There could be a massive amount of people infected over the winter carrying fragments of virus several months and now having another virus infection falsely attributed to C-19.It would be interesting to know the Ct values of all hospitalized patients, in fact, why are these data not available?
There could be a lot of European countries with a second peak in the winter seasonal wave which also did not have excess mortality where this could be another virus.
And then we have the strangest country in the world, Hungary with the highest C-19 mortality in the world but not any excess mortality. There is a lot of puzzling things going on if we don’t have Ct values of hospitalized/ICU/deaths before we can be sure of the current data.

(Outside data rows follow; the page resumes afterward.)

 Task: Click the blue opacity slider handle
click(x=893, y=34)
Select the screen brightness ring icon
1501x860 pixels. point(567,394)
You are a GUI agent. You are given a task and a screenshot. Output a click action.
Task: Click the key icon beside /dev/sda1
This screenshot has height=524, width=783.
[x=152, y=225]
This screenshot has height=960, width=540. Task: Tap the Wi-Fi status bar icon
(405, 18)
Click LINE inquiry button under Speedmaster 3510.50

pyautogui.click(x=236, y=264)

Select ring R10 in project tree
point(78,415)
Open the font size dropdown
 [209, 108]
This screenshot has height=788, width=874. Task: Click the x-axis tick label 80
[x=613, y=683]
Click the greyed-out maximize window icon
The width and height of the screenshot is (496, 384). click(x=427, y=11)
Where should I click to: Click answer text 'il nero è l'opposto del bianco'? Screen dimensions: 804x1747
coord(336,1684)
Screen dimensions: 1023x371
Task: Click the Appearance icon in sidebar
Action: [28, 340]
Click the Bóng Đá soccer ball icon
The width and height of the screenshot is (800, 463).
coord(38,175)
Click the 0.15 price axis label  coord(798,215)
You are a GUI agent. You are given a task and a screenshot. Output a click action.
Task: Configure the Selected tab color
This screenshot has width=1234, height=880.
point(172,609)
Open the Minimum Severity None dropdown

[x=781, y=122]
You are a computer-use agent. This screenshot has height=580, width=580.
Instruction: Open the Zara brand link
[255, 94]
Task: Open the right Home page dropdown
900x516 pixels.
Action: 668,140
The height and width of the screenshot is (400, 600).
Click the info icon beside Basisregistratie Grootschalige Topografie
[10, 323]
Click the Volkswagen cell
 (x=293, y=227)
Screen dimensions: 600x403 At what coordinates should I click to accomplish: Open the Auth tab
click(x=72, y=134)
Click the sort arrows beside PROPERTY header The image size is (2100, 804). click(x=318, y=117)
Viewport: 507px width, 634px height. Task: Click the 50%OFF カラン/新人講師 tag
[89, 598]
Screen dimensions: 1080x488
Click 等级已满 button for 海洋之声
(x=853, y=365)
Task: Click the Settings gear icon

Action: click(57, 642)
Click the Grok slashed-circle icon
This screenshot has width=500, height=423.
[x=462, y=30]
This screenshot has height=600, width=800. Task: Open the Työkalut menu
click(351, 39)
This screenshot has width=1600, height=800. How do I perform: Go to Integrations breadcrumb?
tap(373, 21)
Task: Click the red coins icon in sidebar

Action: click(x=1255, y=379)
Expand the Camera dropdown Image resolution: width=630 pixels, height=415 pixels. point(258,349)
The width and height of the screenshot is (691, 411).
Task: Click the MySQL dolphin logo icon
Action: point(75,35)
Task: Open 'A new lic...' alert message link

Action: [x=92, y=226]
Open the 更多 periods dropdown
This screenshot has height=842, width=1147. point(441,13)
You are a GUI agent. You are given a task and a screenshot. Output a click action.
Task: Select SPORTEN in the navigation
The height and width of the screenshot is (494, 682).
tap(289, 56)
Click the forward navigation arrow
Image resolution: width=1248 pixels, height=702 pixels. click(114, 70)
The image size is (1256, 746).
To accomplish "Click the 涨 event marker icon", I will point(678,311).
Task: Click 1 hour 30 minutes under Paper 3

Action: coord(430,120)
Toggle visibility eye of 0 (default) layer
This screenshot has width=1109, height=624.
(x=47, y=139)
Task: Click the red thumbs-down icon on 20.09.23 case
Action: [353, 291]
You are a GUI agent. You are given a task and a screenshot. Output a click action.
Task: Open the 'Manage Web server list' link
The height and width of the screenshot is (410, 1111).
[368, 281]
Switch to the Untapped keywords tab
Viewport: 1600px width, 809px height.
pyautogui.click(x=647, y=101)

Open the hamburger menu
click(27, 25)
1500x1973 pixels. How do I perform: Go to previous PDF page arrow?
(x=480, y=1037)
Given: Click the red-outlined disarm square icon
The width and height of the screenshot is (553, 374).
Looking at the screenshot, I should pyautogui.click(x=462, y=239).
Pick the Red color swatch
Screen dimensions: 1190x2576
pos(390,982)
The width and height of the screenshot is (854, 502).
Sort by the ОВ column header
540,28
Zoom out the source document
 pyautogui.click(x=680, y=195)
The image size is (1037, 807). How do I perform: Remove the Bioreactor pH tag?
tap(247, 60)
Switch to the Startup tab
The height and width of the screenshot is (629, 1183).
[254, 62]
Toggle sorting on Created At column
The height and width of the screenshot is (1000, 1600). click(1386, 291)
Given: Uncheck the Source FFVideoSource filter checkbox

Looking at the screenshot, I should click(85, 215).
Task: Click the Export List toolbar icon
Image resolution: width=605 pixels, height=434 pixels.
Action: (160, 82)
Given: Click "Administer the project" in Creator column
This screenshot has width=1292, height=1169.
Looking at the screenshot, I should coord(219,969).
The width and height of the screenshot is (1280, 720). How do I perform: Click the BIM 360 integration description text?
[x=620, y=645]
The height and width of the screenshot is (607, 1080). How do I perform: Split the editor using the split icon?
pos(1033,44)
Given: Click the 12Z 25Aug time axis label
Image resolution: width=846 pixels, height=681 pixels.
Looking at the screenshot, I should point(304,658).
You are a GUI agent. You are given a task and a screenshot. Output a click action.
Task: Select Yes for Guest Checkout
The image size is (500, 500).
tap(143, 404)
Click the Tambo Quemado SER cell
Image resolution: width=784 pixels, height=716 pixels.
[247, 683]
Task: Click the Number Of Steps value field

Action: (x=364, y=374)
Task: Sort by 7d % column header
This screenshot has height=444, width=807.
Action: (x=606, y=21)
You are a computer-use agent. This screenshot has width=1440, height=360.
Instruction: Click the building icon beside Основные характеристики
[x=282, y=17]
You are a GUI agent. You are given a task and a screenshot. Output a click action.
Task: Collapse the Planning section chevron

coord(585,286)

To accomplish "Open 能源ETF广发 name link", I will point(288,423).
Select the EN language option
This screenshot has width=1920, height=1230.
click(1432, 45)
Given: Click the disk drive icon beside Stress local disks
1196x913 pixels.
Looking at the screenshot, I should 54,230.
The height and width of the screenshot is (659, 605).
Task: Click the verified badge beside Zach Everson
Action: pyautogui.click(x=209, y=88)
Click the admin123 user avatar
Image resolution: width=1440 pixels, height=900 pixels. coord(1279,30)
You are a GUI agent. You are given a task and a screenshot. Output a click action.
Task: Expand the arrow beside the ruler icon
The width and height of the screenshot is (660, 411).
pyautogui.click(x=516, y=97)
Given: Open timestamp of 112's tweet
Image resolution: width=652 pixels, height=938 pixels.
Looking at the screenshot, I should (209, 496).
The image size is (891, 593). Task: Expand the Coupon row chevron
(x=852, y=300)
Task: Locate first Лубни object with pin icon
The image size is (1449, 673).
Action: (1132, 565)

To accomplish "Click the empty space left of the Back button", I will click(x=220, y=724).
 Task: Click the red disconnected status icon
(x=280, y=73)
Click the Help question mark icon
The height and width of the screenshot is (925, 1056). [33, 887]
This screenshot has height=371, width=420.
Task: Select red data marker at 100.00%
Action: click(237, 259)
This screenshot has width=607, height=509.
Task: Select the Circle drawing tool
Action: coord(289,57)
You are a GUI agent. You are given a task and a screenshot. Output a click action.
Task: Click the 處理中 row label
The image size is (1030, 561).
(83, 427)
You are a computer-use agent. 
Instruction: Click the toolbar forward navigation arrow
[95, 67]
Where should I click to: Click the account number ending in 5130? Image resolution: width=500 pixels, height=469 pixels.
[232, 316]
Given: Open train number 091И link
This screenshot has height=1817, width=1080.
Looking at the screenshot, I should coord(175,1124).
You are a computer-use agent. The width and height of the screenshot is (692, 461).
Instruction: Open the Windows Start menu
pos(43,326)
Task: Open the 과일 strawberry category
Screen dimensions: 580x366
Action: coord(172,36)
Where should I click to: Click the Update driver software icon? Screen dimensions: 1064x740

On the same theme: https://drmalcolmkendrick.org/2021/03/20/covid19-hidden-figures-and-ooda/
Stop using the word “wave” in this context would be a start
I can confirm exactly the same situation in France. A lot of noise about high numbers of ‘cases’, hospitalisations, ICU numbers etc etc. Graphs and numbers reported to Worldometer etc that appear to show a continuing threat all through the winter and spring.
Yet a quick glance at all couse deaths 2021 shows the numbers each month and cumulative exactly the same as 2019. Even to monthly and seasonal variations.
Its nbeen a casedemic in France since the start of 2021. Many tests in the 20-40 year group to keep numbers up I presume.